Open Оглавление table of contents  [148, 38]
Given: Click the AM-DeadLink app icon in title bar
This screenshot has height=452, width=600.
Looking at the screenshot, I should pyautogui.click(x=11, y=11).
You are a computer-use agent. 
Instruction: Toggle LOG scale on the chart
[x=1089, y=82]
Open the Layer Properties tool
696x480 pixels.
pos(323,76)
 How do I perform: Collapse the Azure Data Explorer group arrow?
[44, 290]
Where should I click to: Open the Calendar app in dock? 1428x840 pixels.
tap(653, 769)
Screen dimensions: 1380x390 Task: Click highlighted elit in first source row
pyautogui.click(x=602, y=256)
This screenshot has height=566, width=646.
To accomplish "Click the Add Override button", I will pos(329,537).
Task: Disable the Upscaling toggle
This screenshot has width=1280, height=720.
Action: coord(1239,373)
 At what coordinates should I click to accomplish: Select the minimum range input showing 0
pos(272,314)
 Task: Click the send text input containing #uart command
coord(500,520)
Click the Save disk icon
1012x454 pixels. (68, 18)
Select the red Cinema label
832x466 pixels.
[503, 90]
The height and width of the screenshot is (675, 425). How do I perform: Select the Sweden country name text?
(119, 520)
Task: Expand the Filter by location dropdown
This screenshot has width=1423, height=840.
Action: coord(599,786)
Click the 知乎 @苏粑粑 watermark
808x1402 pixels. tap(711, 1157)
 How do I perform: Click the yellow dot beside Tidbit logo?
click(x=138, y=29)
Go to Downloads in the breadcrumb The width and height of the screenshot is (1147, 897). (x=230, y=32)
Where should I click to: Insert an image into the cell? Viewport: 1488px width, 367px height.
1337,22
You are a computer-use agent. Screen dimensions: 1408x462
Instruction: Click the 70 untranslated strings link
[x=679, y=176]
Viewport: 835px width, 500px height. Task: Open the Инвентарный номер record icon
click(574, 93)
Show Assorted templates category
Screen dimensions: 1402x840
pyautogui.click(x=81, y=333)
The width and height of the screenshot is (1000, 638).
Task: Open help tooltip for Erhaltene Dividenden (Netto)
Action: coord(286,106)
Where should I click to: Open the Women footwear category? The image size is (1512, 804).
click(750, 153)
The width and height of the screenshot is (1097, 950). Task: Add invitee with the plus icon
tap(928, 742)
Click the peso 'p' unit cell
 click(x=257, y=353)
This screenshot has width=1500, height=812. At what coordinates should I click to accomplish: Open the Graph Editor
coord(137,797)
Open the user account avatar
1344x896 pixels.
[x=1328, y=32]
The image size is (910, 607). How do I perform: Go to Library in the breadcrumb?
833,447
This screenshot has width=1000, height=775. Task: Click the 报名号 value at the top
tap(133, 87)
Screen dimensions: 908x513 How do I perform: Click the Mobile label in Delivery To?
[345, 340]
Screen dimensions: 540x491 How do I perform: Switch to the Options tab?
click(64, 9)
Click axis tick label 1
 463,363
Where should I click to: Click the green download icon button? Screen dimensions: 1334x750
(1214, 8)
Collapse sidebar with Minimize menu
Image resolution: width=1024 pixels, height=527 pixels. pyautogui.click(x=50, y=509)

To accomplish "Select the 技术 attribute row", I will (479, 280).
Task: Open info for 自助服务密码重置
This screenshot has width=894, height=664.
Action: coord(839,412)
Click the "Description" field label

* * * * * * *

__What you are asked to do__: The full listing above needs to be output exactly.

__Solution below__:
Open Оглавление table of contents  [148, 38]
Given: Click the AM-DeadLink app icon in title bar
This screenshot has height=452, width=600.
Looking at the screenshot, I should pyautogui.click(x=11, y=11).
You are a computer-use agent. 
Instruction: Toggle LOG scale on the chart
[x=1089, y=82]
Open the Layer Properties tool
696x480 pixels.
pos(323,76)
 How do I perform: Collapse the Azure Data Explorer group arrow?
[44, 290]
Where should I click to: Open the Calendar app in dock? 1428x840 pixels.
tap(653, 769)
Screen dimensions: 1380x390 Task: Click highlighted elit in first source row
pyautogui.click(x=602, y=256)
This screenshot has height=566, width=646.
To accomplish "Click the Add Override button", I will pos(329,537).
Task: Disable the Upscaling toggle
This screenshot has width=1280, height=720.
Action: coord(1239,373)
 At what coordinates should I click to accomplish: Select the minimum range input showing 0
pos(272,314)
 Task: Click the send text input containing #uart command
coord(500,520)
Click the Save disk icon
1012x454 pixels. (68, 18)
Select the red Cinema label
832x466 pixels.
[503, 90]
The height and width of the screenshot is (675, 425). How do I perform: Select the Sweden country name text?
(119, 520)
Task: Expand the Filter by location dropdown
This screenshot has width=1423, height=840.
Action: coord(599,786)
Click the 知乎 @苏粑粑 watermark
808x1402 pixels. tap(711, 1157)
 How do I perform: Click the yellow dot beside Tidbit logo?
click(x=138, y=29)
Go to Downloads in the breadcrumb The width and height of the screenshot is (1147, 897). (x=230, y=32)
Where should I click to: Insert an image into the cell? Viewport: 1488px width, 367px height.
1337,22
You are a computer-use agent. Screen dimensions: 1408x462
Instruction: Click the 70 untranslated strings link
[x=679, y=176]
Viewport: 835px width, 500px height. Task: Open the Инвентарный номер record icon
click(574, 93)
Show Assorted templates category
Screen dimensions: 1402x840
pyautogui.click(x=81, y=333)
The width and height of the screenshot is (1000, 638).
Task: Open help tooltip for Erhaltene Dividenden (Netto)
Action: coord(286,106)
Where should I click to: Open the Women footwear category? The image size is (1512, 804).
click(750, 153)
The width and height of the screenshot is (1097, 950). Task: Add invitee with the plus icon
tap(928, 742)
Click the peso 'p' unit cell
 click(x=257, y=353)
This screenshot has width=1500, height=812. At what coordinates should I click to accomplish: Open the Graph Editor
coord(137,797)
Open the user account avatar
1344x896 pixels.
[x=1328, y=32]
The image size is (910, 607). How do I perform: Go to Library in the breadcrumb?
833,447
This screenshot has width=1000, height=775. Task: Click the 报名号 value at the top
tap(133, 87)
Screen dimensions: 908x513 How do I perform: Click the Mobile label in Delivery To?
[345, 340]
Screen dimensions: 540x491 How do I perform: Switch to the Options tab?
click(64, 9)
Click axis tick label 1
 463,363
Where should I click to: Click the green download icon button? Screen dimensions: 1334x750
(1214, 8)
Collapse sidebar with Minimize menu
Image resolution: width=1024 pixels, height=527 pixels. pyautogui.click(x=50, y=509)

To accomplish "Select the 技术 attribute row", I will (479, 280).
Task: Open info for 自助服务密码重置
This screenshot has width=894, height=664.
Action: coord(839,412)
Click the "Description" field label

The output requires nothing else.